There is no single gene that “makes” someone an HSP. However, for the past 20 years or so, researchers have believed that a handful of genes play a particularly important role in how sensitive someone is. The most prominent of these is a particular variation on the serotonin transporter gene (SERT). One crucial area of this gene contains two lines of genetic code which can each be either “long” or “short.” HSPs may be more likely to carry the short/short variant. 

The short SERT gene has been widely studied but also widely misunderstood. At one time, it was considered to be a depression gene, where people with the short version are more likely to have anxiety and depression. Fascinatingly, ethnic and racial data proved this theory wrong: East Asians are statistically more likely to have the short SERT variant, but as neuroscientist Joan Chiao showed, eastern Asia actually has lower rates of depression than North America. Something wasn’t adding up.

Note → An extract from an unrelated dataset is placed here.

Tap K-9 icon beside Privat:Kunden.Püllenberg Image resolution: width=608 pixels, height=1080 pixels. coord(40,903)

Chiao’s finding led to a theory that the short SERT gene actually gives people an advantage in more “collective” minded culture but stresses them out in more “individualistic” cultures, and thus shapes the way cultures evolve. That theory is not widely accepted, either. (Putting aside the questionable connotations of assigning a “collectivist” mindset to Asians writ large, Pluess explained that it’s extremely unlikely that any one gene can play such a big role in shaping culture.) 

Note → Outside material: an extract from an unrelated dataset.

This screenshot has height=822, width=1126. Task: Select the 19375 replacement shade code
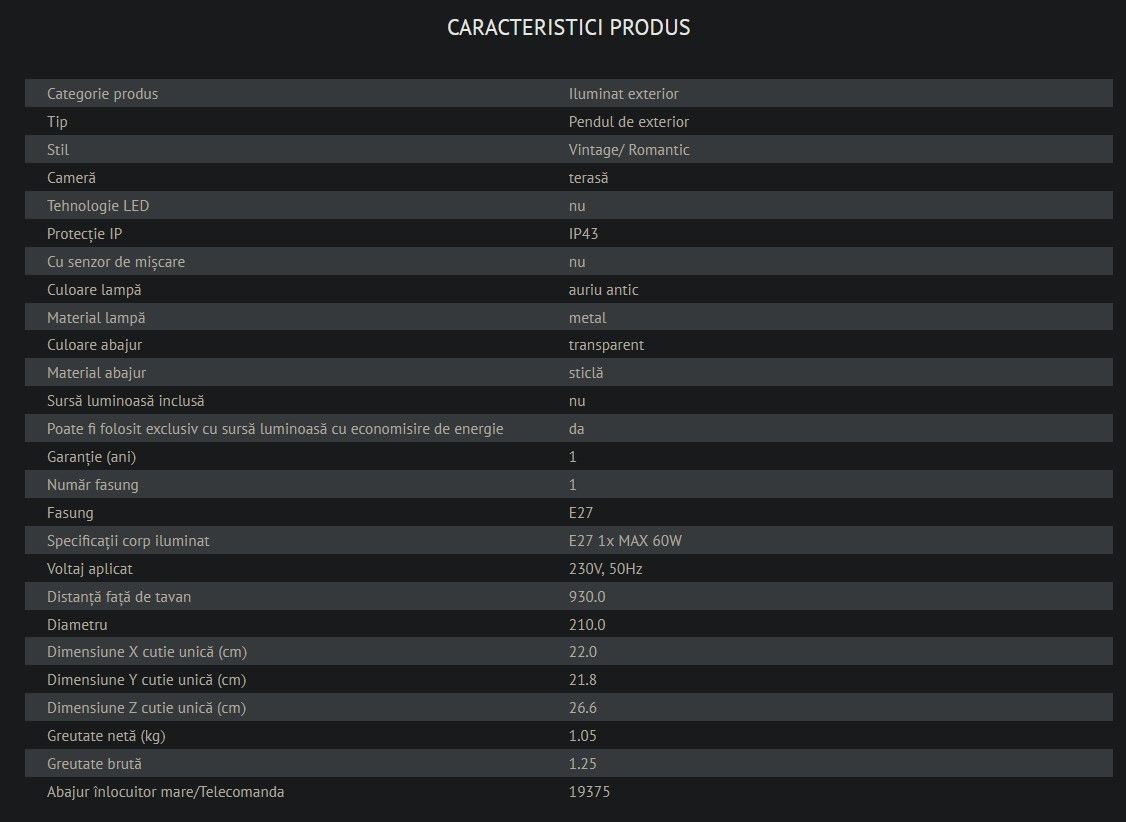(590, 793)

Over time, researchers have narrowed in on a more likely answer: the short SERT variant is best described as a “plasticity” gene. In other words, it contributes to having a stronger response to one’s environment in general. 

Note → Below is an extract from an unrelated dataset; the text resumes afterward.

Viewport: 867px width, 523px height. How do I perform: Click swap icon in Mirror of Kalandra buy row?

The plasticity theory makes sense when considering the sensitive Boost Effect — the tendency of highly sensitive people to rocket ahead of others in a good environment, while also struggling more than others in a stressful one. 

It also explains the previous findings about depression: yes, HSPs may be more likely to be depressed when in unsupportive environments, but may actually be “depression resistant” compared to others when given social support. (The short SERT gene is even linked to greater emotional resilience!)

However, neither the SERT gene nor the dozen or so other “sensitivity genes” paint the entire picture. In fact, as Pluess explains, they are only a drop in the bucket.

A New Approach to Genes — and High Sensitivity

Until recently, the only way scientists could study the genes behind a trait was to identify a handful of “candidate genes” and then do extensive testing on people who carry them. The process was slow, uncertain, and forced to focus only on one gene at a time. 

This method led to a large numbers of seemingly breakthrough discoveries such as the “God gene” (which supposedly determined how religious you are) and the “depression gene” discussed above. Often, further research went on to disprove the original discovery, or at least show that the picture was far more complex. For example, while some researchers have indeed found that HSPs are more likely to have the “short” SERT gene, other studies have found no link at all. And not everyone with the short version necessarily tests as highly sensitive

As Pluess explained to me, “Most human traits are too complex to be caused by a single gene.” It’s the reason you aren’t the exact same height as one parent and may not have their exact skin color. 

When I asked Pluess how many genes are involved, I expected the answer to be a couple dozen or so. I was not prepred for Pluess’s answer: “Oh, thousands.” 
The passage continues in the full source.